**Required action:** The entries must be set down again word for word; no pictures belong in the copy.

[Stored dataset items]
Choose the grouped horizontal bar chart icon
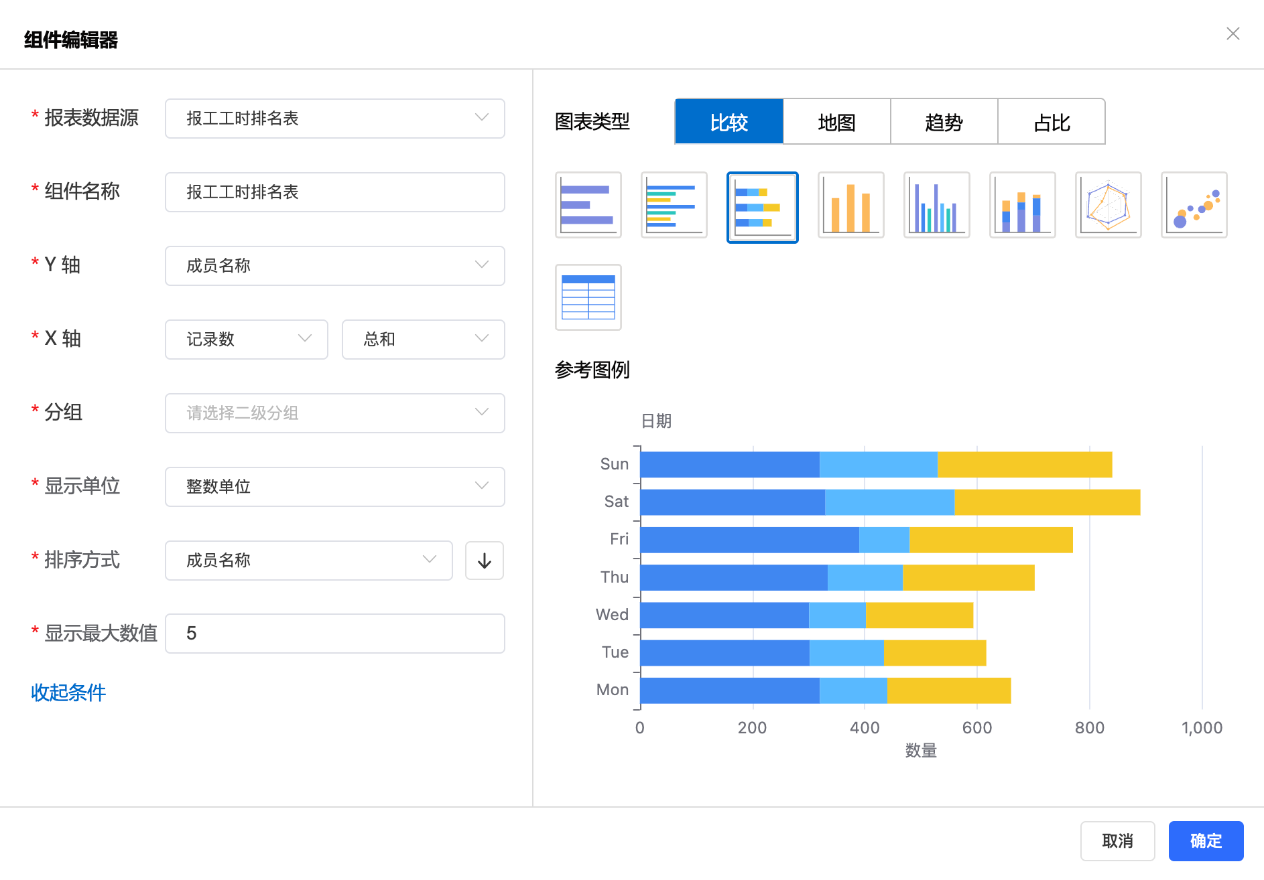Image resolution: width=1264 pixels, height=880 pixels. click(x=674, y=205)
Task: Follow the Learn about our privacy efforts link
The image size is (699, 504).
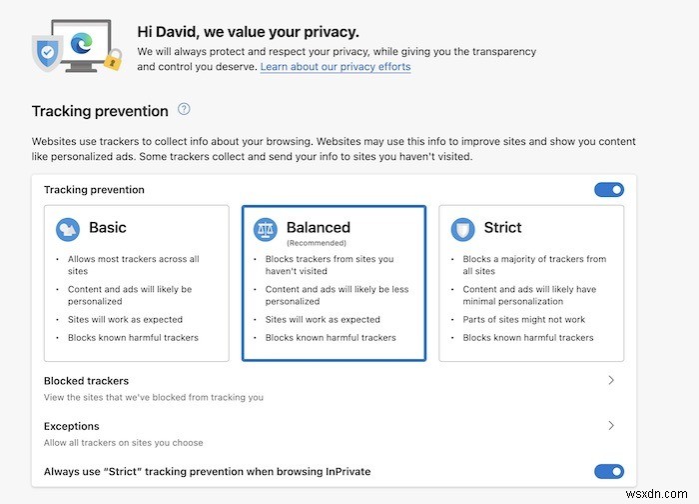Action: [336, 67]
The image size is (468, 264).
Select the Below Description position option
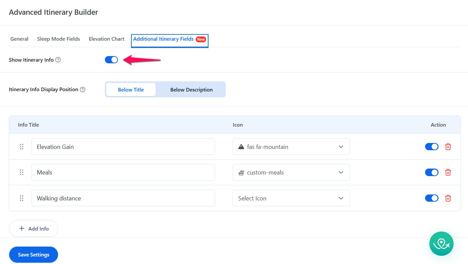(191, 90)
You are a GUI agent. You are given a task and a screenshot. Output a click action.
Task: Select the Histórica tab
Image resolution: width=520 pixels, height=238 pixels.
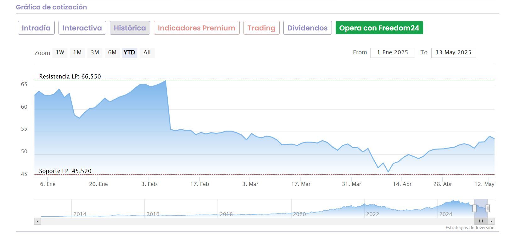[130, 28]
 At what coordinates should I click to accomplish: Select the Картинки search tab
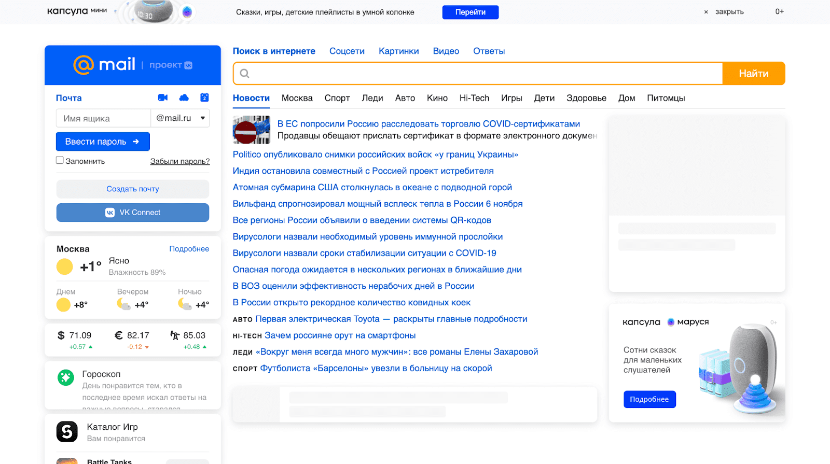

**Reply:**
Choose the grouped horizontal bar chart icon
Image resolution: width=1264 pixels, height=880 pixels. click(x=674, y=205)
Task: Follow the Learn about our privacy efforts link
The image size is (699, 504).
Action: [336, 67]
The image size is (468, 264).
Select the Below Description position option
(191, 90)
You are a GUI agent. You are given a task and a screenshot. Output a click action.
Task: Select the Histórica tab
Image resolution: width=520 pixels, height=238 pixels.
[130, 28]
 At what coordinates should I click to accomplish: Select the Картинки search tab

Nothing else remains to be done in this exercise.